§ **What to do**:
Some lines in the records below may hold the word "will"; give the number of those lines and nothing else.

==================================================

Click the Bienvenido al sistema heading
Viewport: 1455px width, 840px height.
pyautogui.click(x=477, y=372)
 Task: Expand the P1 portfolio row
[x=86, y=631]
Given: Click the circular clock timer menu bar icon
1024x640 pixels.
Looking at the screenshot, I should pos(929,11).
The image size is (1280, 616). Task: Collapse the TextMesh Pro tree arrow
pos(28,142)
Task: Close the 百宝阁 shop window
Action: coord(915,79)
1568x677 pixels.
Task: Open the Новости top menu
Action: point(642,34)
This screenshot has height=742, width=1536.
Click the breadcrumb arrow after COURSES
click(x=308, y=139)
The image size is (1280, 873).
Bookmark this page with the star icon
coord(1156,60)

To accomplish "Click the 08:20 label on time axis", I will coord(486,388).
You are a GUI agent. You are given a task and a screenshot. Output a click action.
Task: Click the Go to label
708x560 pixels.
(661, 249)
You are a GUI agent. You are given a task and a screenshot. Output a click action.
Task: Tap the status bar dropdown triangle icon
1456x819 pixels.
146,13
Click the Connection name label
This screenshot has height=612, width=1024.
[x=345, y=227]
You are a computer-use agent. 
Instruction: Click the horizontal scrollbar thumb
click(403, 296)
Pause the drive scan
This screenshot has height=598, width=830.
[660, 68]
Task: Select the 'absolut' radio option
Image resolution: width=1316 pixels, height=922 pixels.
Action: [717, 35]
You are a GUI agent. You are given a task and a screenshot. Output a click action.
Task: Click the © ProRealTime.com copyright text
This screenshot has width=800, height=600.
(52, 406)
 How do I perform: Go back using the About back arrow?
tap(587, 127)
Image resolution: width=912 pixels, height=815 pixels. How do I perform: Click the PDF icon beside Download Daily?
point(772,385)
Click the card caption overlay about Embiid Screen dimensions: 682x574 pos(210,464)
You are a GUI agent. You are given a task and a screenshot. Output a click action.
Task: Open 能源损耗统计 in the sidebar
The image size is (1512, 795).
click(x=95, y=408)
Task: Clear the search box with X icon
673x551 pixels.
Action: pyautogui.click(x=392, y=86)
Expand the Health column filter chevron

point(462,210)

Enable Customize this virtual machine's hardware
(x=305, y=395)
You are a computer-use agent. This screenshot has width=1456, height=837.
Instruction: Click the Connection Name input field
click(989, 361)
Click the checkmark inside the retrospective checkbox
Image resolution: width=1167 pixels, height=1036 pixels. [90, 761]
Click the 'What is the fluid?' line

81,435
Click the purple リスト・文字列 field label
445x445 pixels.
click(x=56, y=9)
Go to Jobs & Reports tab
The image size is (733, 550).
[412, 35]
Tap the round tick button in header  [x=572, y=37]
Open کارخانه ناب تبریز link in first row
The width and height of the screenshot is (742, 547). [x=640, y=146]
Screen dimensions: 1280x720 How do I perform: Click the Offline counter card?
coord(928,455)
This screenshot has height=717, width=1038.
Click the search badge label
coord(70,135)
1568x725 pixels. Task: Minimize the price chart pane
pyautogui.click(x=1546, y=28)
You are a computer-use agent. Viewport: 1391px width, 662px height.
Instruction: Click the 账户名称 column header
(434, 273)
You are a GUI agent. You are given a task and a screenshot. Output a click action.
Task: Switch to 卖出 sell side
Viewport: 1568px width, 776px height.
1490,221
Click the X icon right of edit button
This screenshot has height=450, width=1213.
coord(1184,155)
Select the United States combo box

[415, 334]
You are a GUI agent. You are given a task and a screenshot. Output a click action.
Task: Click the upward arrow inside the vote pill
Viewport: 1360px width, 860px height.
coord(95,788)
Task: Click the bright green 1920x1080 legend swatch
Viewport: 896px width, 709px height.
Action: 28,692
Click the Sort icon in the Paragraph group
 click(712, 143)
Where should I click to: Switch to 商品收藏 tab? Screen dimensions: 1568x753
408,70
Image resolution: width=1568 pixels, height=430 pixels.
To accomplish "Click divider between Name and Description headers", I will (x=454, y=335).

==================================================

§ **Solution to the exercise**:
2